On Wed, 9 May 2012, Daniel Marschall wrote:
I could sucessfully do a benchmark of my code. I found out that the
no-typecast-version (imull+movslq) needed 47 secs for 12 working packages,
while the typecast-version (imulq) needed only 38 secs per 12 working
packages. That is incredible!
Maybe you should still consider preferring imulq instead of imull+movslq ?

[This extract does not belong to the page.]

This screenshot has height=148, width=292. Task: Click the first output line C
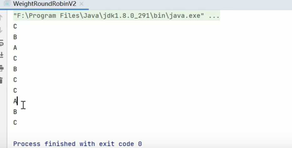[15, 27]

I wonder if GCC has an optimization which optimizes the machine code itself,
without knowledge of the underlaying C code, e.g. it could eliminate
unnecessary mov commands if a register is not used resp. using operations
which do have lower latency. I think such an "assembler-only" optimization
still can get additional performance since the rules of the underlaying
programming language (e.g. the expansion to signed int) can be ignored if the
end-result is the same. But I fear that this is rather a hard task and maybe
not possible.
A lot of optimizations in gcc completely ignore the original code. At the
rtl level, you could try matching:
(set (reg:SI 1) (zero_extend:SI (match_operand:QI 4))
(set (reg:SI 2) (zero_extend:SI (match_operand:QI 3))
(set (reg:SI 5) (mult:SI (match_dup 1) (match_dup 2)))
(set (reg:DI 6) (sign_extend:DI (match_dup 5)))
and replacing it with your version that zero-extends to DI and does the
multiplication there.
--
Marc Glisse